TASK TO COMPLETE:
When you reach the line containing "Where should I click to: Open the watchers", begin reproducing the material exactly, stop after the line containing "Click the word 'profound' in the comment", and leave out any pictures along the way.

STORED DATA section start

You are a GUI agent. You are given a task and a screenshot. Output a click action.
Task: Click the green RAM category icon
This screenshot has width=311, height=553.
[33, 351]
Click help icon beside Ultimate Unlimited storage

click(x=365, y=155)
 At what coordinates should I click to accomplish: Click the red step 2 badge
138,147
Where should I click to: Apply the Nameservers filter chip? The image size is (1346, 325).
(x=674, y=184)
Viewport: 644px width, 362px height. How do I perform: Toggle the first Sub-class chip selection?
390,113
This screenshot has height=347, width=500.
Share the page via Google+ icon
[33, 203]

STORED DATA section end
STORED DATA section start

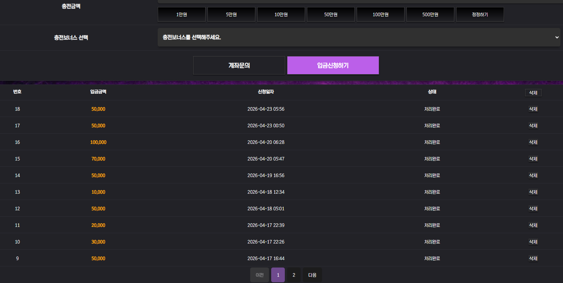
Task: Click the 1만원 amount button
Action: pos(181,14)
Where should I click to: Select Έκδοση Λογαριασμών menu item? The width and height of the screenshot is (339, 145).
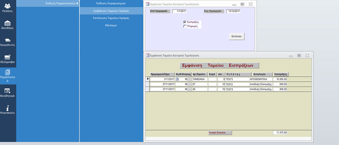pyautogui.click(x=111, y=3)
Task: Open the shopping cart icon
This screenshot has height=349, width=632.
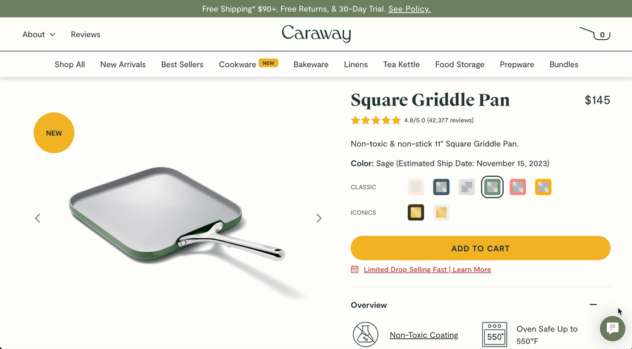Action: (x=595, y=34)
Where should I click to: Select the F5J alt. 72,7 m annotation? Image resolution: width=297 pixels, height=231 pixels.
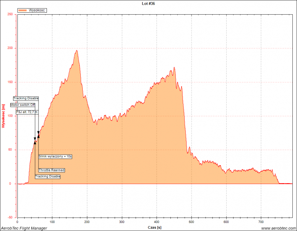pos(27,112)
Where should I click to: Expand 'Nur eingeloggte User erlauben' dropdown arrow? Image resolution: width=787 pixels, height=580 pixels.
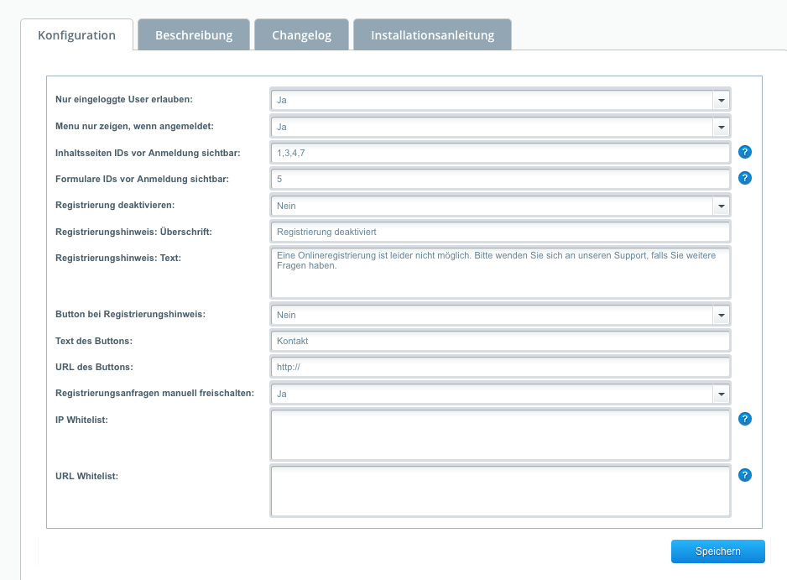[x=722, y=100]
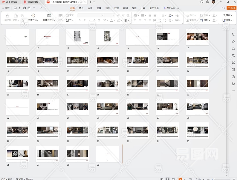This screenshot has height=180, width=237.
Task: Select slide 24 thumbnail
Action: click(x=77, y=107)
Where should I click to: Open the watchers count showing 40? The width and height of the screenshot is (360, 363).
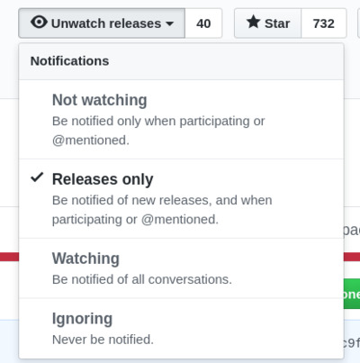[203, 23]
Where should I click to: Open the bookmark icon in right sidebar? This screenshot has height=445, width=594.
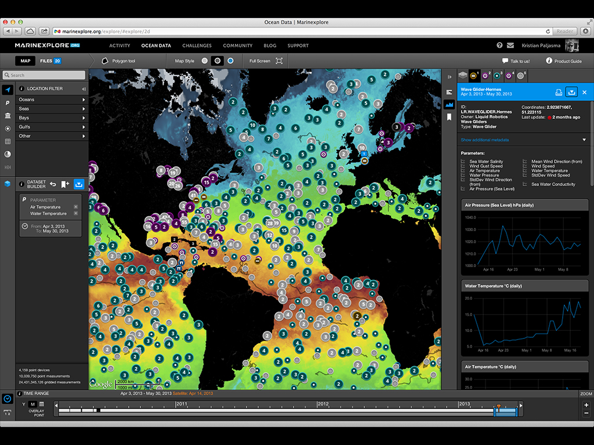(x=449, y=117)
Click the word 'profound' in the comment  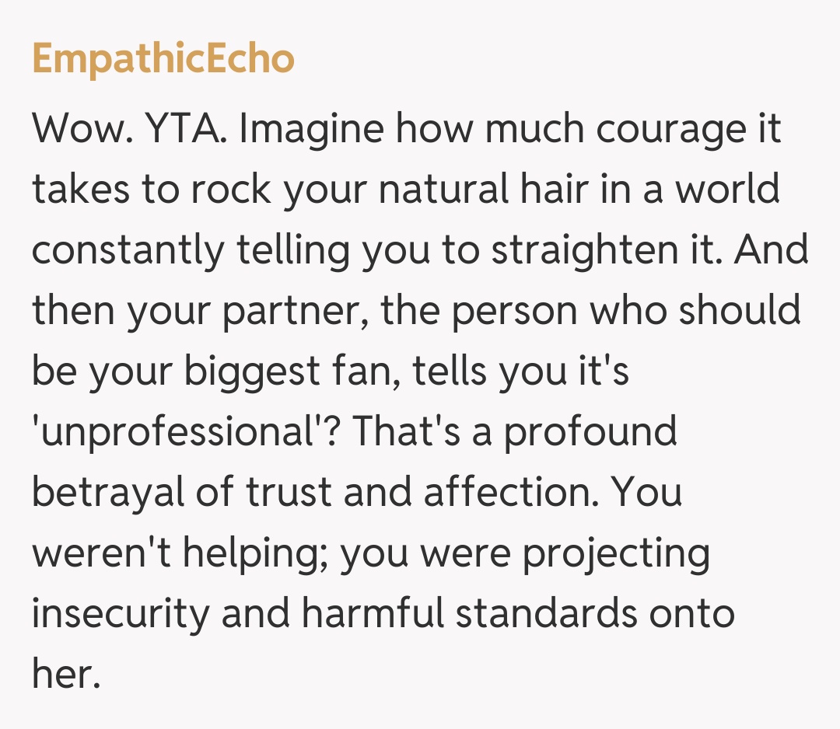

STORED DATA section end
STORED DATA section start

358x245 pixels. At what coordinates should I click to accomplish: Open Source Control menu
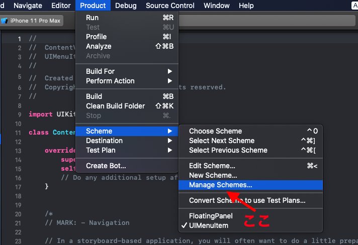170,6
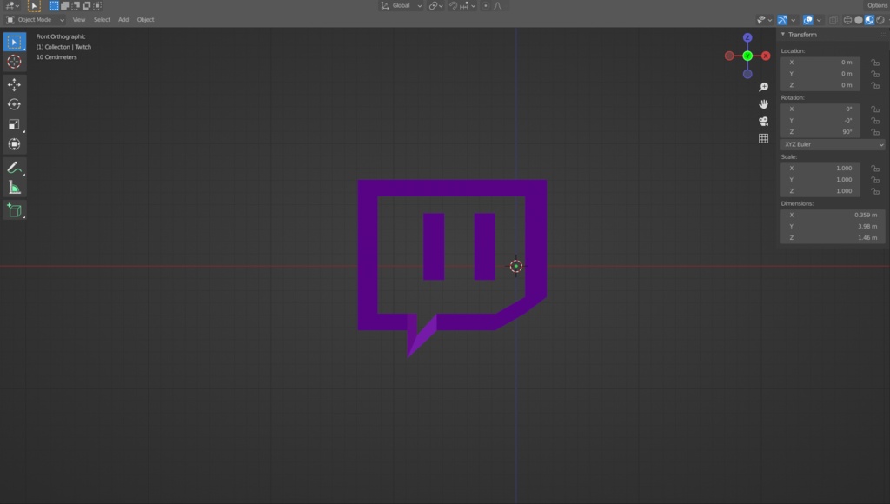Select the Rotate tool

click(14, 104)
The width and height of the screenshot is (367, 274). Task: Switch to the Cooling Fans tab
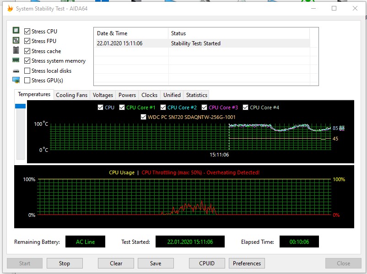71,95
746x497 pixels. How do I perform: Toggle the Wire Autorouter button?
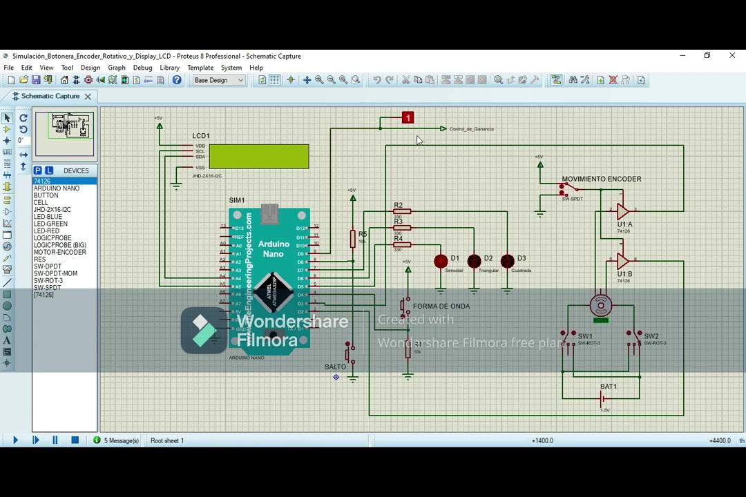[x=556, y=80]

STORED DATA section end

OUTPUT:
Where should I click to: Open the watchers count showing 40? The width and height of the screenshot is (360, 363).
[203, 23]
Where should I click to: Open the bookmark icon in right sidebar? This screenshot has height=445, width=594.
(x=449, y=117)
Click the word 'profound' in the comment  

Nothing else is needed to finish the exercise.